___ Records supplied

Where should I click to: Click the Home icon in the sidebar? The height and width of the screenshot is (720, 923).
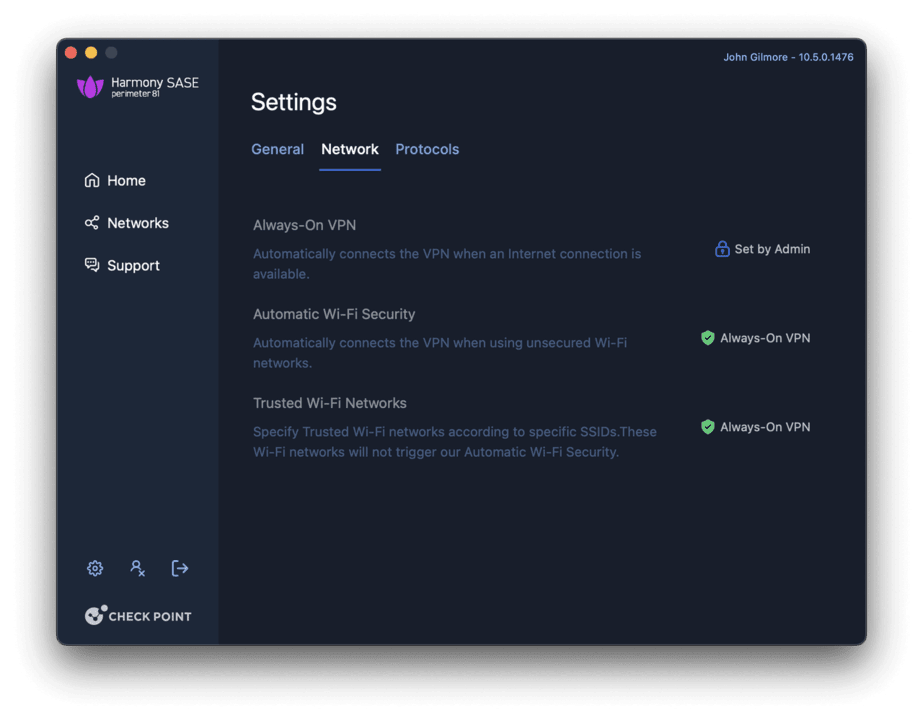[x=93, y=180]
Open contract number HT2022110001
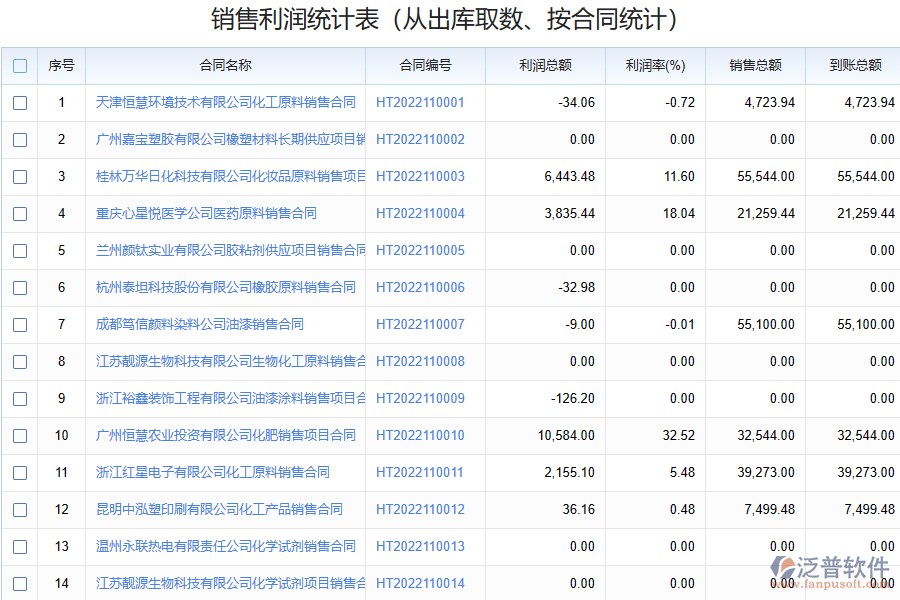Image resolution: width=900 pixels, height=600 pixels. point(420,102)
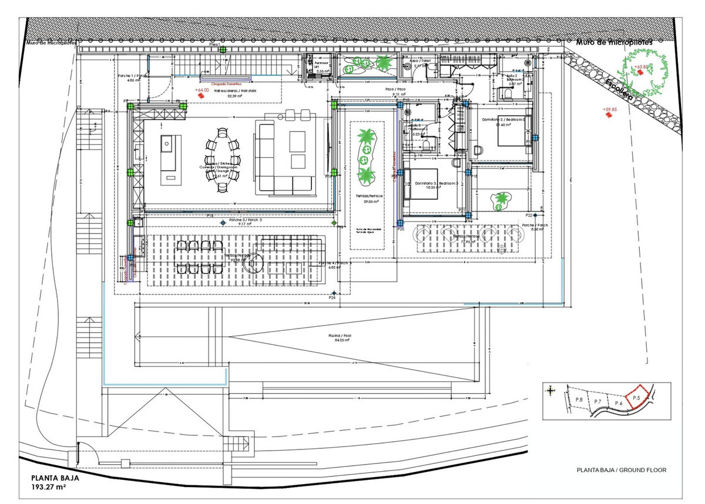Click the Piscina / Pool label
The height and width of the screenshot is (504, 705).
pyautogui.click(x=343, y=338)
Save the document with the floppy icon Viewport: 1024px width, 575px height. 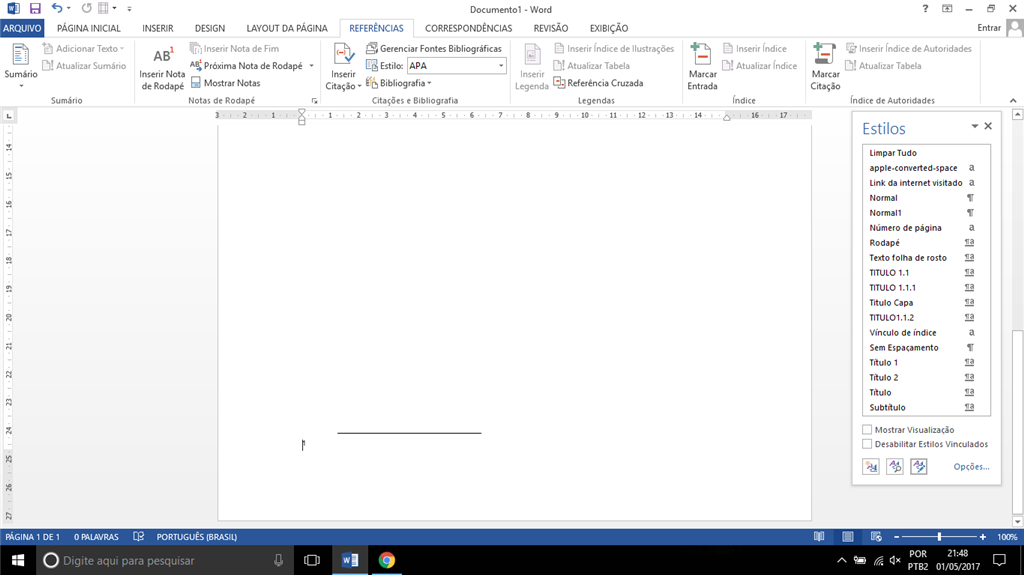35,8
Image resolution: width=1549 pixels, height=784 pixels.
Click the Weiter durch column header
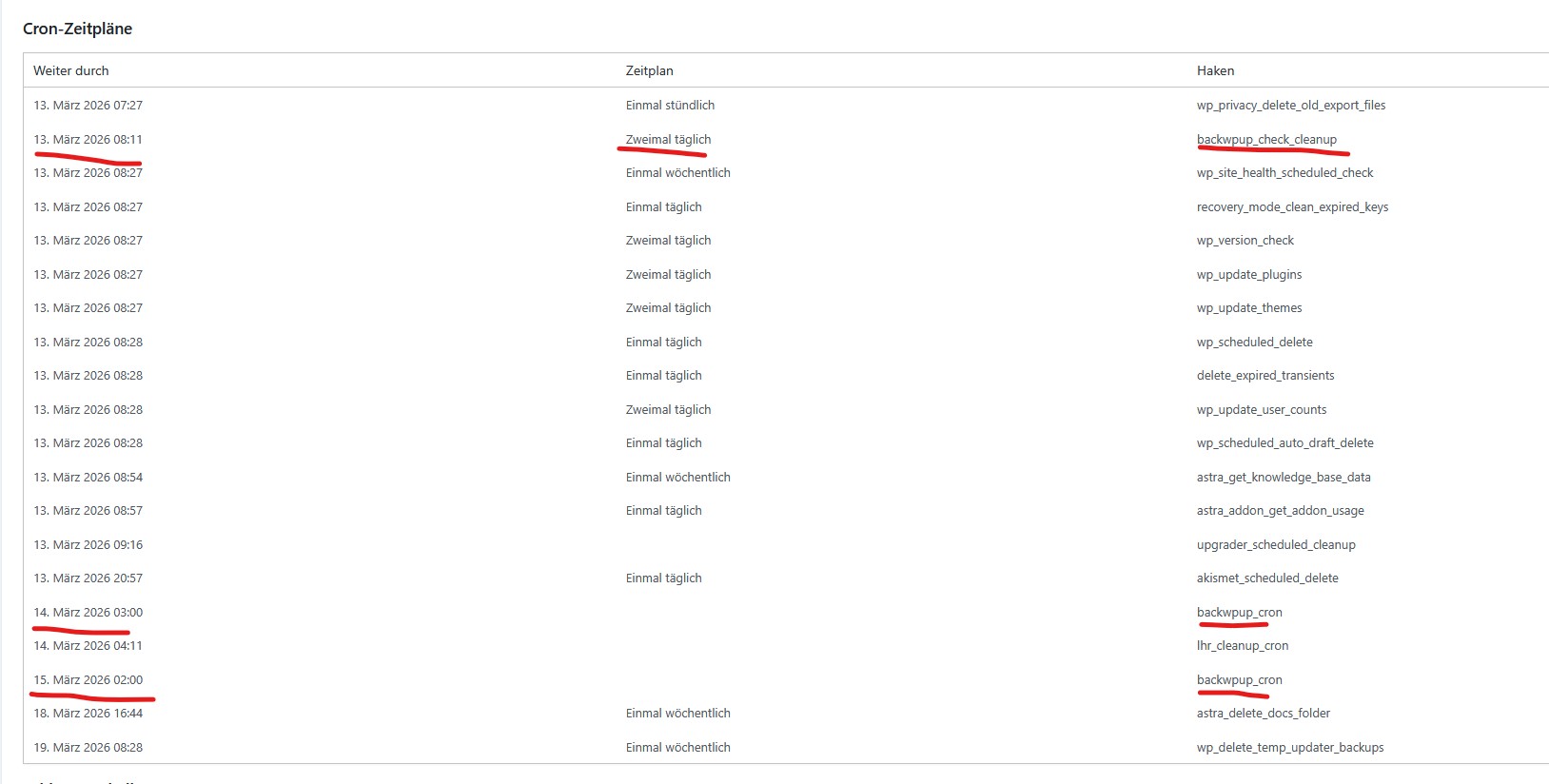pyautogui.click(x=71, y=70)
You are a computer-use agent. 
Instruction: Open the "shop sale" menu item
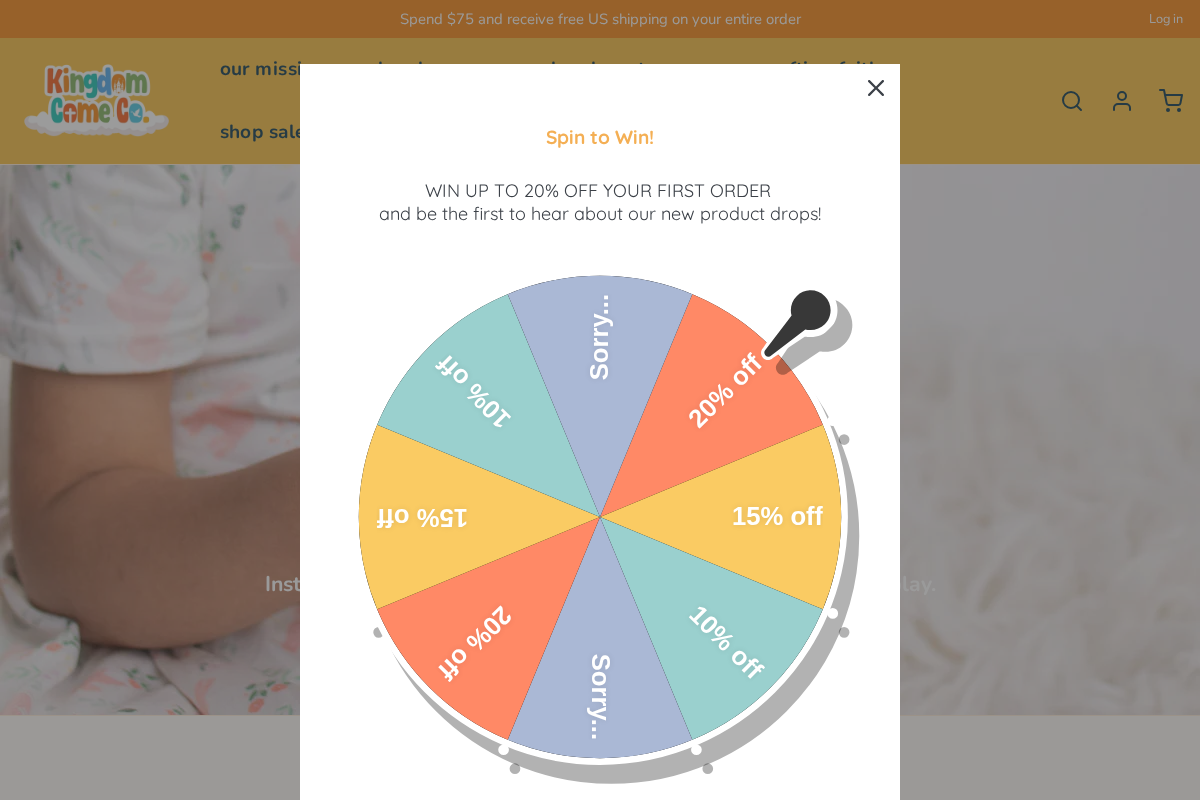point(258,132)
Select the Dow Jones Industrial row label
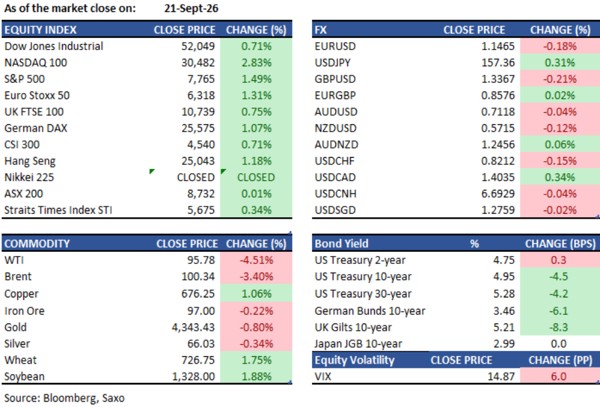This screenshot has width=600, height=407. click(x=54, y=46)
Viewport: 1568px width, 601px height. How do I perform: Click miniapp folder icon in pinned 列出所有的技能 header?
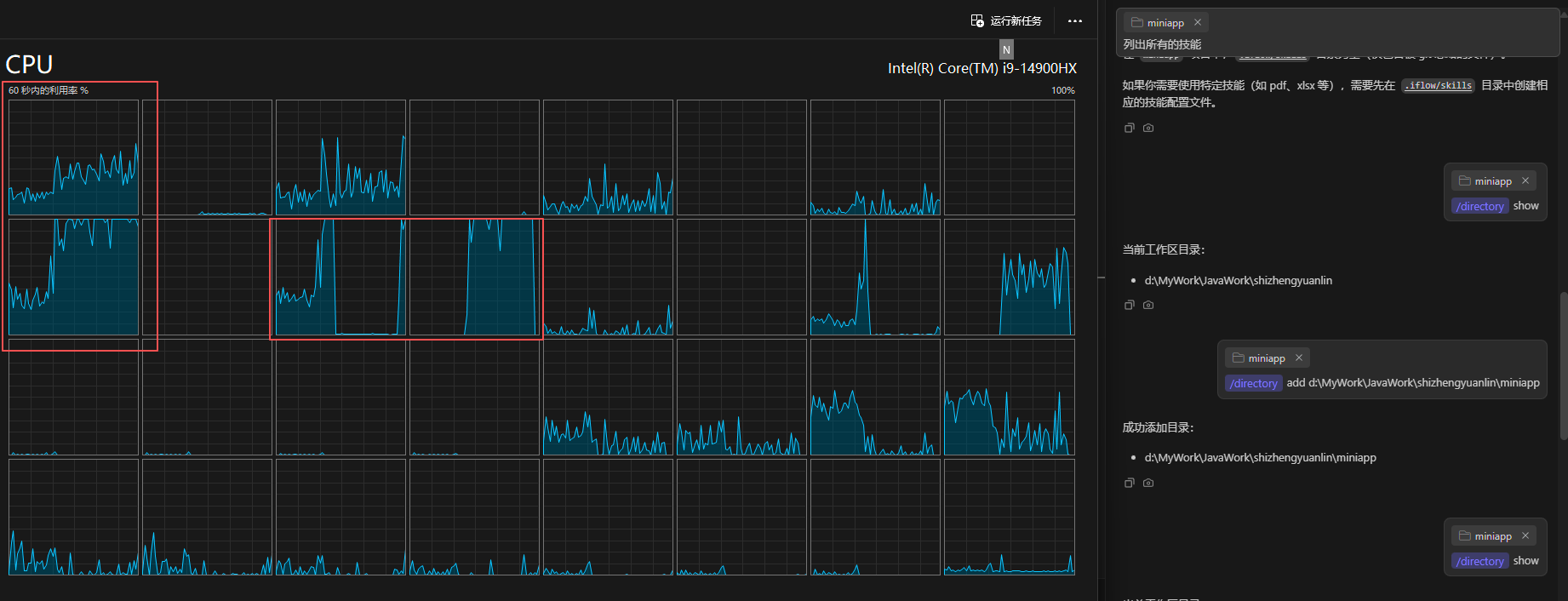click(1137, 23)
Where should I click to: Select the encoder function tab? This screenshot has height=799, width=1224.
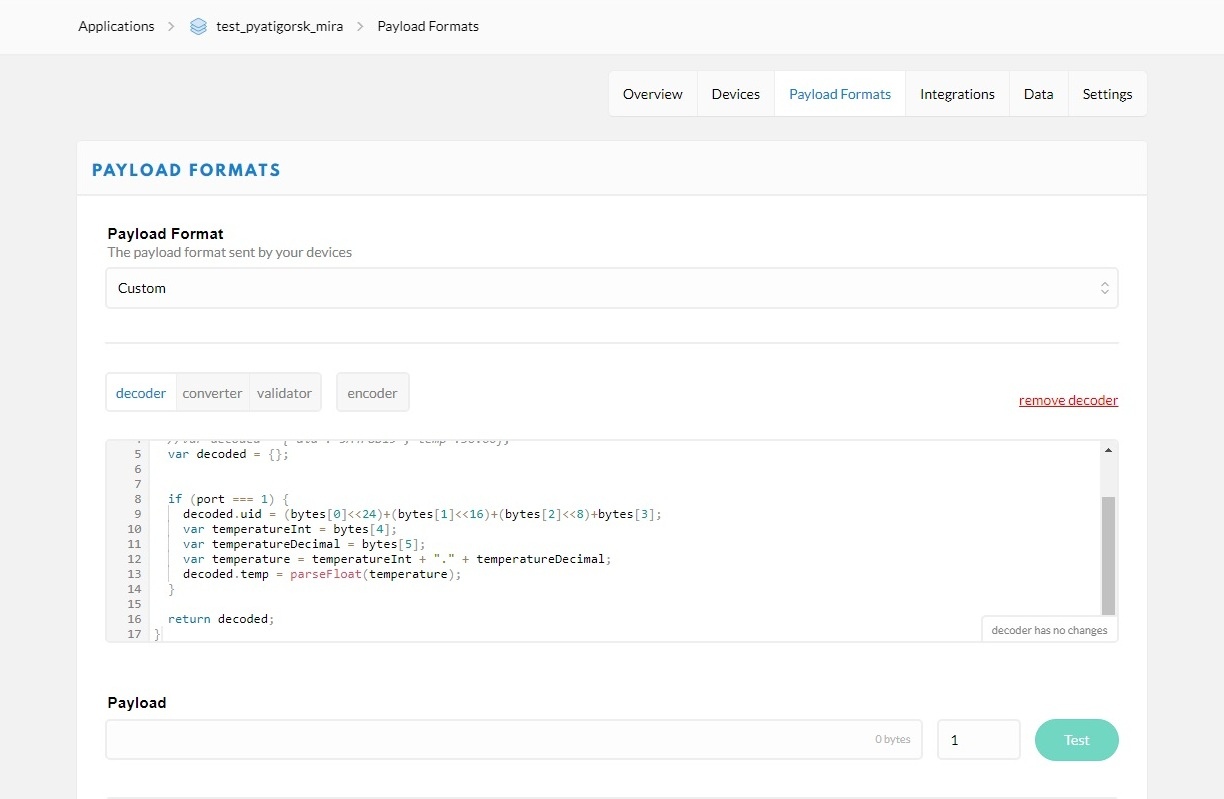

______

§ Exercise
The copy must start at the line containing "Select the Dow Jones Industrial row label" and end at the last line of the records, matching each line exactly and holding no pictures.

§ Task response
Select the Dow Jones Industrial row label
This screenshot has width=600, height=407. click(x=54, y=46)
Viewport: 1568px width, 601px height. How do I perform: Click miniapp folder icon in pinned 列出所有的技能 header?
click(1137, 23)
Where should I click to: Select the encoder function tab? This screenshot has height=799, width=1224.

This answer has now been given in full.